Consegna 1:
Riscrivi parola per parola la parte del brano sulla Dichiarazione Universale dei Diritti Umani che va da "Fra tali soggettività" fino a "una giustizia equa.", incluso.

La Dichiarazione Universale dei Diritti Umani del 1948, approvata e proclamata dall’Assemblea Generale delle Nazioni Unite, si impone come «ideale da raggiungere per tutti i popoli», chiarendo che i diritti umani sono inalienabili, indivisibili e universali.

Questo ci fa comprendere quanto necessario sia interpretarne le disposizioni in senso evolutivo, immaginando come inclusi nel catalogo dei destinatari dei diritti in essa sanciti tutti e tutte coloro che sono soggette a condizioni o a situazioni di vulnerabilità, pur non essendo espressamente menzionati dalla Dichiarazione. 

Fra tali soggettività rientrano, senza dubbio, le persone detenute o private della libertà personale.

All’interno della Dichiarazione vi sono delle disposizioni che tutelano specificamente coloro che si trovino, potenzialmente o concretamente, in circostanze che possano autorizzarne una limitazione della libertà personale. Così, ad esempio, l’articolo 9 vieta la detenzione, l’arresto o l’esilio arbitrario ai danni di ciascun individuo; l’articolo 10 universalizza il principio dell’habeas corpus; l’articolo 11 cristallizza tanto il principio di colpevolezza quanto le garanzie processuali del giusto processo e i connessi diritti ad una giustizia equa.

Dati dell'esercizio:

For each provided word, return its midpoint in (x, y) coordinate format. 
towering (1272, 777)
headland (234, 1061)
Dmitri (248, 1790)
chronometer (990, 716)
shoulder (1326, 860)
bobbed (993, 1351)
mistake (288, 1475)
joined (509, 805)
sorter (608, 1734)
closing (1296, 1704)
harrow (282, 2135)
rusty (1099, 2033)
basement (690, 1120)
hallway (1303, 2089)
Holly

Consegna 2:
Cita fedelmente le righe dei dati dalla riga con "chronometer (990, 716)" fino all'ultima riga dei dati, incluse entrambe.

Risposta completa 1:
Fra tali soggettività rientrano, senza dubbio, le persone detenute o private della libertà personale.

All’interno della Dichiarazione vi sono delle disposizioni che tutelano specificamente coloro che si trovino, potenzialmente o concretamente, in circostanze che possano autorizzarne una limitazione della libertà personale. Così, ad esempio, l’articolo 9 vieta la detenzione, l’arresto o l’esilio arbitrario ai danni di ciascun individuo; l’articolo 10 universalizza il principio dell’habeas corpus; l’articolo 11 cristallizza tanto il principio di colpevolezza quanto le garanzie processuali del giusto processo e i connessi diritti ad una giustizia equa.

Risposta completa 2:
chronometer (990, 716)
shoulder (1326, 860)
bobbed (993, 1351)
mistake (288, 1475)
joined (509, 805)
sorter (608, 1734)
closing (1296, 1704)
harrow (282, 2135)
rusty (1099, 2033)
basement (690, 1120)
hallway (1303, 2089)
Holly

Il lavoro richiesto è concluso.